Pour one out for Hyundai's gasoline fun cars in Europe. In a statement made to Motor1 Deutschland, a spokesperson for the company's German division confirmed production of N models that feed on gasoline on the Old Continent will end during the first half of 2024. It effectively means the i20 N, i30 N, and the lesser-known i30 N Fastback are being axed. However, if you hurry, there might be a few available in stock.

"Hyundai Motor has decided to cease production of ICE N models for the European market during the first half of the year.
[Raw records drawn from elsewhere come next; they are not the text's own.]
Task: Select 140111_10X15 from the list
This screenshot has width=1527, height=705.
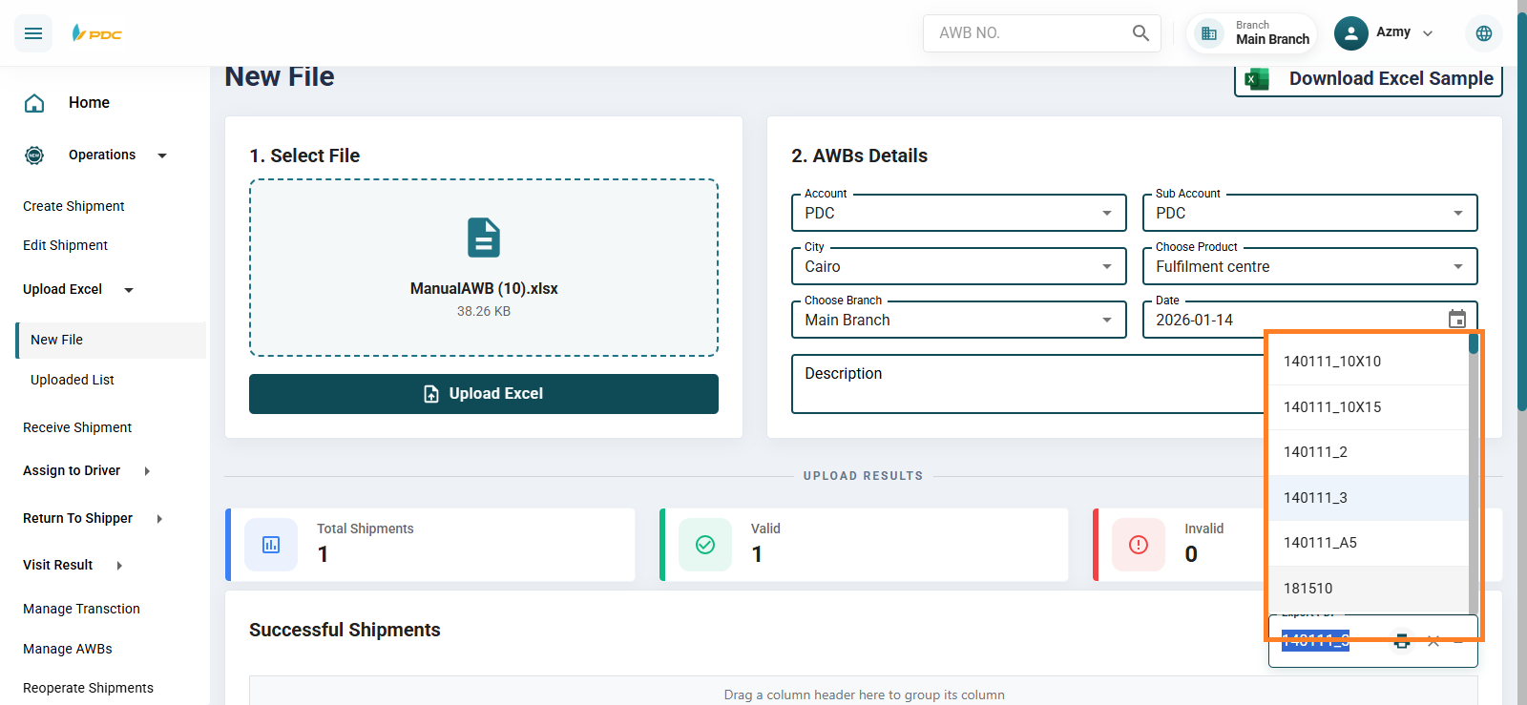Action: point(1332,407)
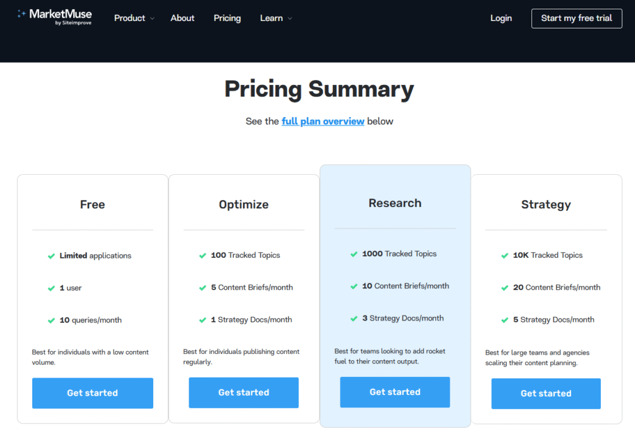Click checkmark beside 20 Content Briefs/month

tap(505, 288)
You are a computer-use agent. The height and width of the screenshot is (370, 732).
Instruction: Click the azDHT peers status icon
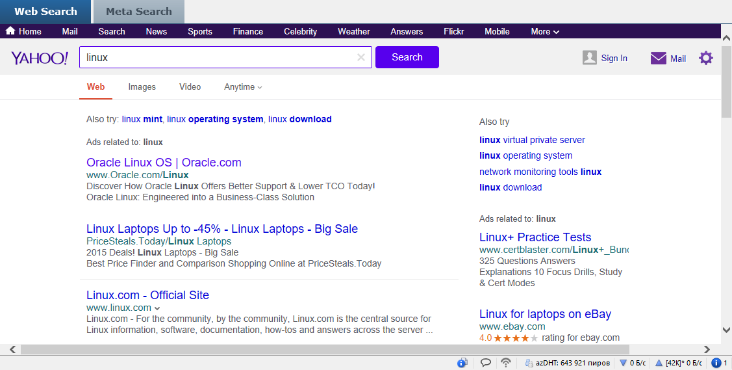point(529,363)
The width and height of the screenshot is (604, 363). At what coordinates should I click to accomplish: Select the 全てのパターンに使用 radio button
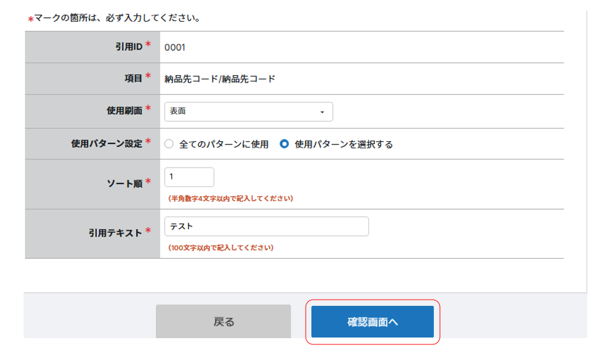169,144
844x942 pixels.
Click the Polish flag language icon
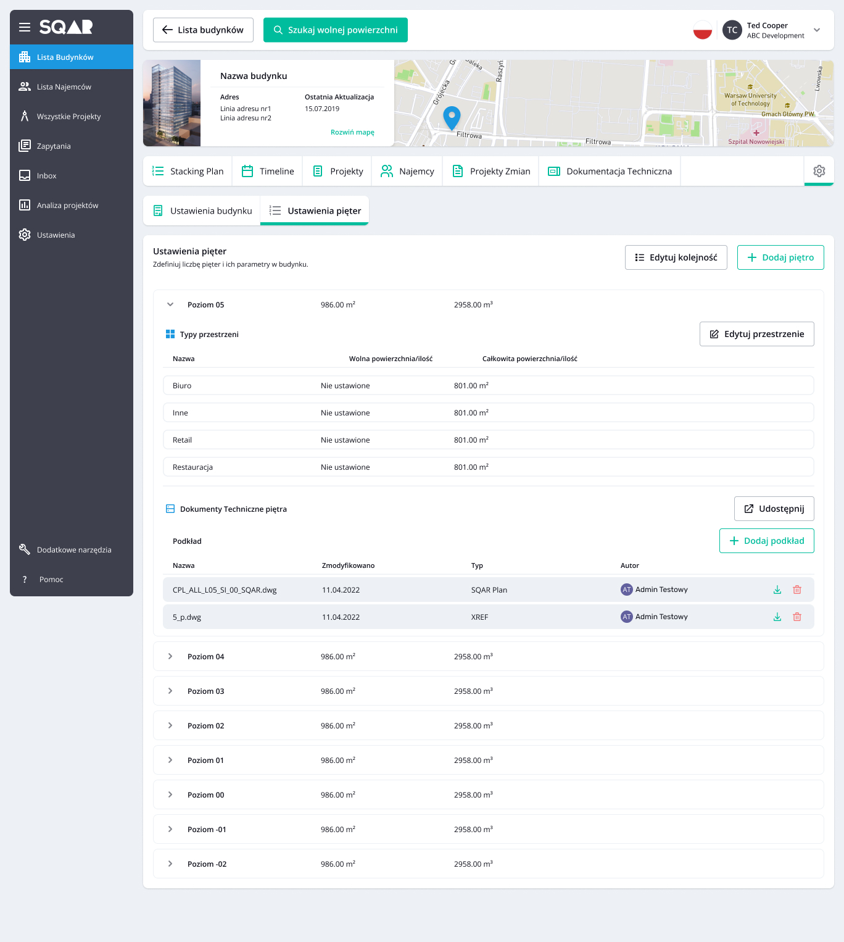(702, 30)
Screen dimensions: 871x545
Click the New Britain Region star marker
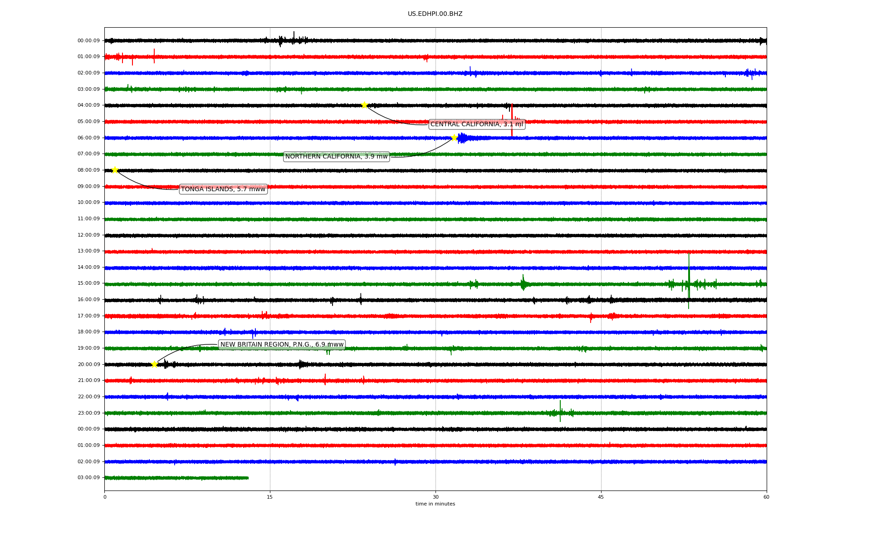[154, 364]
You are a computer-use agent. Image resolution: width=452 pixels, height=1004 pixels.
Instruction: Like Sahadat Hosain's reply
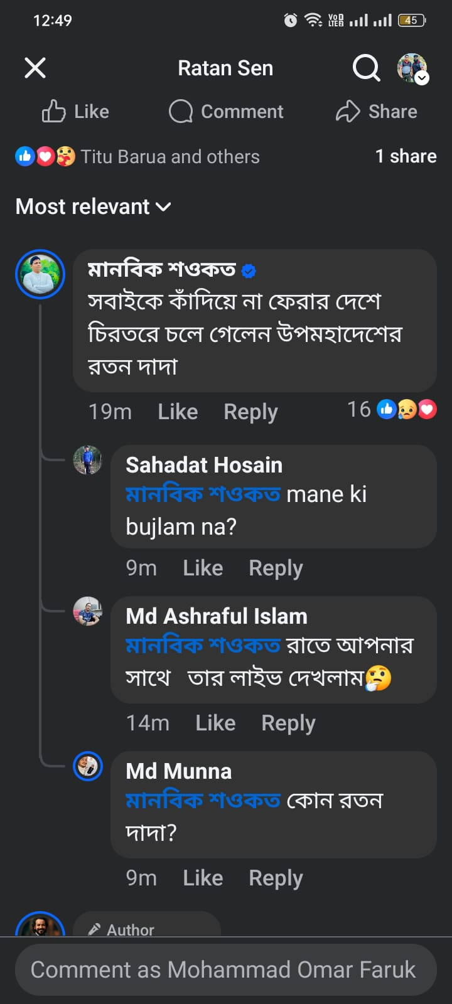pyautogui.click(x=203, y=568)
This follows the brand's commitment to offer European customers a zero-emission product range by 2035 and to be 100 percent carbon neutral in all phases of car production and operation by 2045. In Germany, the versions of the i20 N and i30 N are still shown in the configurator on hyundai.de and will continue to be available in dealerships this year (until probably the end of the year depending on the numbers available in stock)."

Hyundai i20 N

Europeans never got the latest Veloster N or the Elantra N for that matter. The new-generation Kona has yet to receive the N treatment as the range currently tops out with the N-Line model. High-performance N models are not going away in other markets considering Hyundai has already confirmed plans for a new Elantra N sedan, possibly with a bigger engine. The demise of sporty ICE models in Europe won't spell the end for N since there's now a fully electric Ioniq 5 N, with a Ioniq 6 N rumored to arrive in the foreseeable future.

With emissions regulations getting stricter and taxation on gasoline cars increasing basically every year, it's no wonder Hyundai Europe is pulling the plug on conventionally powered N cars. These models haven't even been around for a long time taking into account the i30 N first came out in 2017, followed in 2018 by the i30 N Fastback and in 2020 by the i20 N.

The days of affordable ICE performance cars in Europe are sadly numbered. Volkswagen has already killed the up! GTI and Polo GTI while the latest Golf GTI doesn't have a manual gearbox anymore. The days of Opel's OPC cars and Peugeot's GTi models are long gone. In addition, Ford killed the Fiesta ST in 2023 and will also axe the Focus ST in 2025.

Europeans also had diesel performance cars from mainstream brands, but the Golf GTD and the oil-burner Octavia RS have recently been canned.